Comorbidities: Diabetes mellitus and wound infections are known to increase risk.
Preexisting Defects: Undetected umbilical hernias near a port site can lead to PSH if both defects are not formally repaired together.
Clinical Presentation and Diagnosis
Patients typically present within two weeks of surgery, though PSH can manifest years later. Clinical suspicion should remain high for any patient presenting with bowel obstruction up to one year post-laparoscopy.
Symptomatology: Symptoms range from asymptomatic cases to intense pain, fever, or gastrointestinal distress. Pain may result from omental infarction or small bowel obstruction.
Hernia Contents: The small bowel and omentum are the most common contents; the large bowel is involved only on rare occasions.
Richter’s Hernia: Due to the small size of fascial defects, Richter’s hernias—where only a portion of the bowel wall is trapped—are common and particularly dangerous because their insidious nature can delay diagnosis and lead to high morbidity.
Diagnostic Tools: A computed tomography (CT) scan is the most helpful imaging modality for confirming a diagnosis.
Port Site Closure Techniques
The ideal closure method is fast, safe, inexpensive, and provides adequate closure of both the fascia and peritoneum without requiring an enlargement of the skin incision.
Standard Open Closure
This method involves direct visualization of the defect through the skin wound after the port is removed and the abdomen is desufflated.
Procedure: Fascial edges are grasped with Kocher or Allis clamps and sutured (simple or figure-of-eight).
Limitations: It is technically challenging in patients with high BMIs. The surgeon may need to enlarge the skin incision to ensure all fascial layers are included, prioritizing surgical integrity over cosmetic results.
Laparoscopic Direct Visualization Methods
These techniques allow for suture placement while the pneumoperitoneum is still intact, using the laparoscope to monitor the needle's passage.

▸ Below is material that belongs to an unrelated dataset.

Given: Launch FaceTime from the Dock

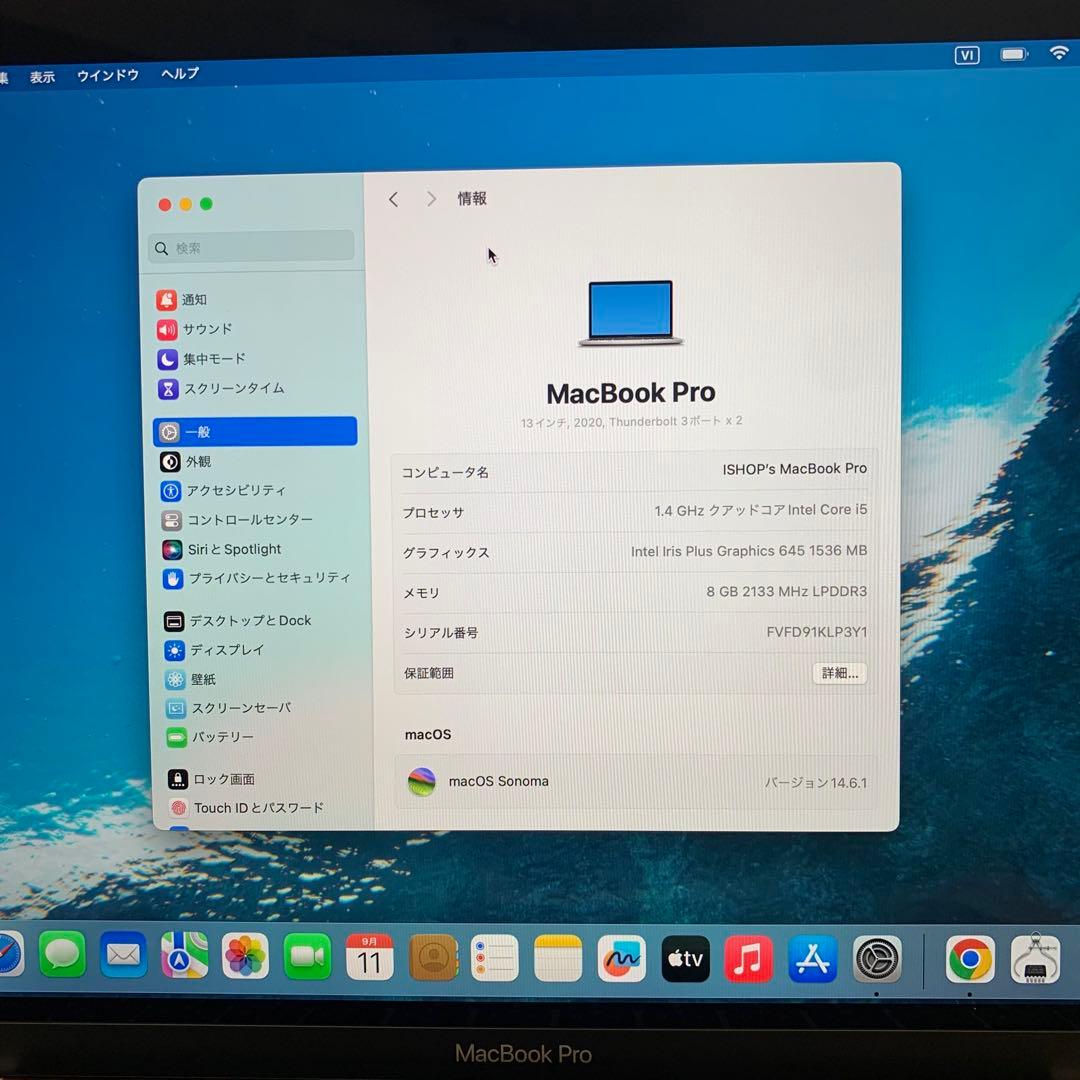Looking at the screenshot, I should (306, 957).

Advantages: More accurate suture placement, potential reduction in operative time, and elimination of the need to extend skin incisions.
Tools: Specific devices include the Grice method, Carter-Thomson Needle-Point suture passer, Maciol suture needle, and Endoclose suture carrier.

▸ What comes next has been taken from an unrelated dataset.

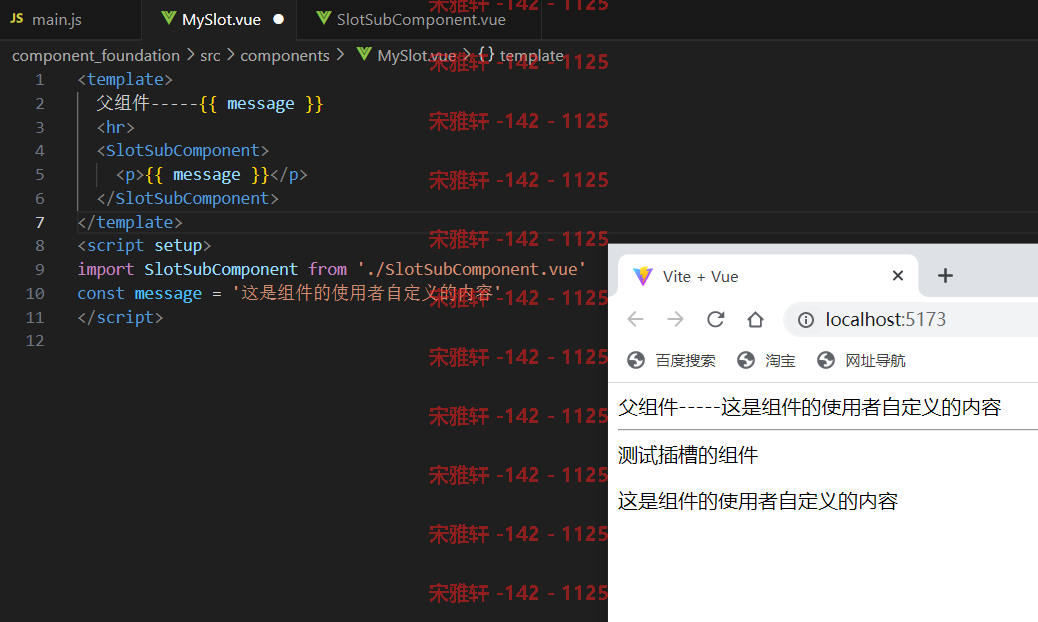Click the browser back arrow icon
Image resolution: width=1038 pixels, height=622 pixels.
[x=636, y=320]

General Process: A suture-bearing instrument is inserted through the abdominal wall at a 30°–45° angle. An internal grasper holds the suture while the passer is withdrawn and re-inserted on the opposite side (180°) of the defect to retrieve the suture end.
Angiocatheter Technique
This is an inexpensive alternative (approximate cost: $3) utilizing a standard 14-gauge angiocatheter.
Procedure: The catheter is inserted 30° away from the trocar. A pre-tied loop of suture is passed through the cannula into the abdomen. A second suture is passed through an angiocatheter on the opposite side and threaded through the loop. The loop is then withdrawn, pulling the second suture with it to be tied subcutaneously.
Note: For obese patients, longer 16- or 18-gauge spinal needles may be used if a standard angiocatheter is too short.
Prevention Strategies and Recommendations
The associated morbidity of PSH, which requires repair via laparotomy or repeat laparoscopy and results in bowel resection in up to 10% of cases, necessitates a proactive approach to prevention.
Core Recommendations for Closure
Mandatory Closure: All ports 10 mm or larger (midline and lateral) must be closed at the fascial level.
Layer Integrity: Both the fascia and the peritoneum should be included in the closure.
Small Port Exceptions: 5-mm ports should be closed if they were extensively manipulated or if the port is located in the midline.
Visual Confirmation: Whenever possible, the abdominal side of the wound should be viewed via laparoscope during closure.
Surgical Best Practices
Conclusion
Proper closure of port sites is a fundamental requirement of laparoscopic surgery. Failure to ensure fascial and peritoneal integrity can lead to significant iatrogenic injury, requiring complex secondary interventions and undermining the efficacy of the original surgical procedure.